* _Material supplied_:
--- START ---

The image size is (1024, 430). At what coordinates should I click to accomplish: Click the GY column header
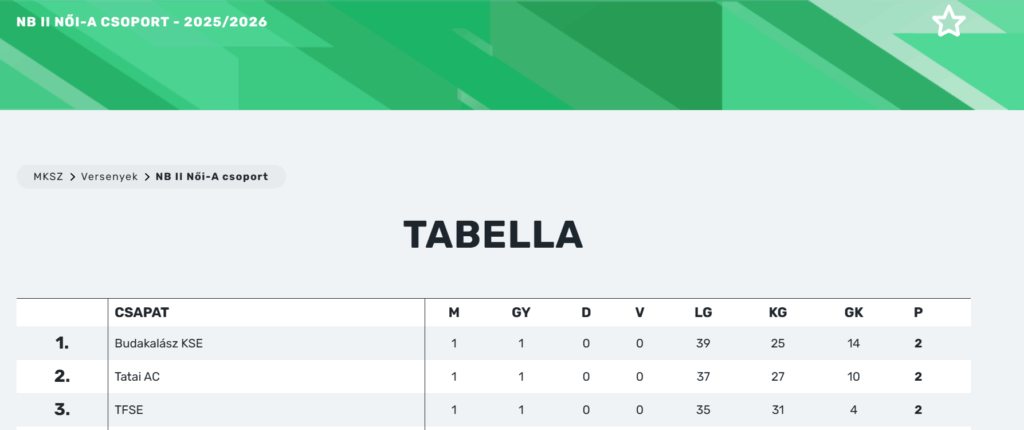click(x=521, y=312)
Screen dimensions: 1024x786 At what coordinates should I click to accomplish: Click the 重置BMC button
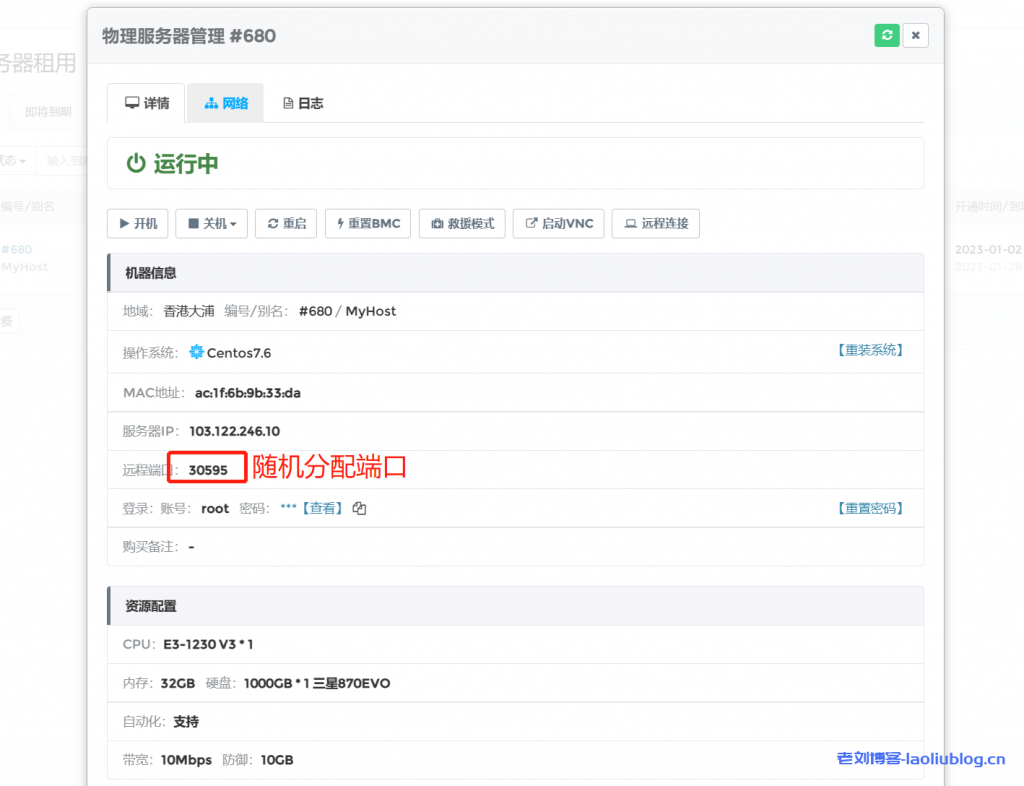[368, 224]
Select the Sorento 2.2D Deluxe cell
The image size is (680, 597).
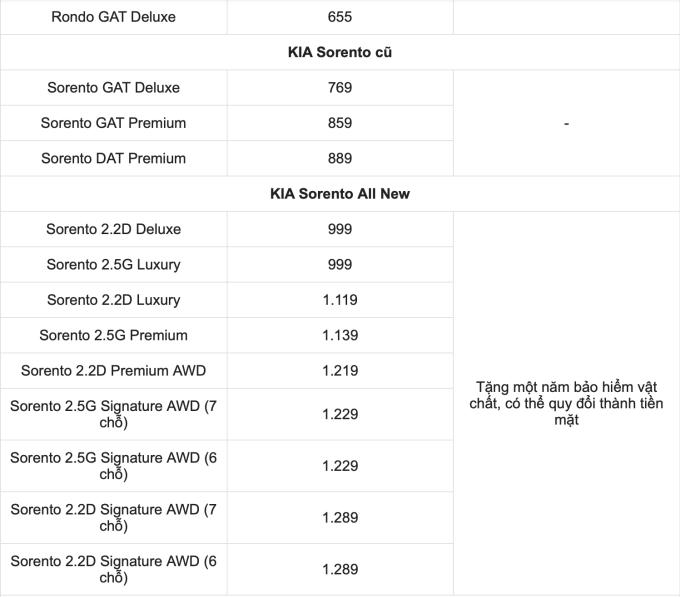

--- END ---

* _Aim of the exercise_:
Your copy must consist solely of the lines from the one containing "Screen dimensions: 1024x786" through the final line of the material above, transcribed exactly, with the pictures left out.

* _Solution to the exercise_:
Screen dimensions: 1024x786 At what coordinates should I click to accomplish: Click the 重置BMC button
[368, 224]
Select the Sorento 2.2D Deluxe cell
The image size is (680, 597).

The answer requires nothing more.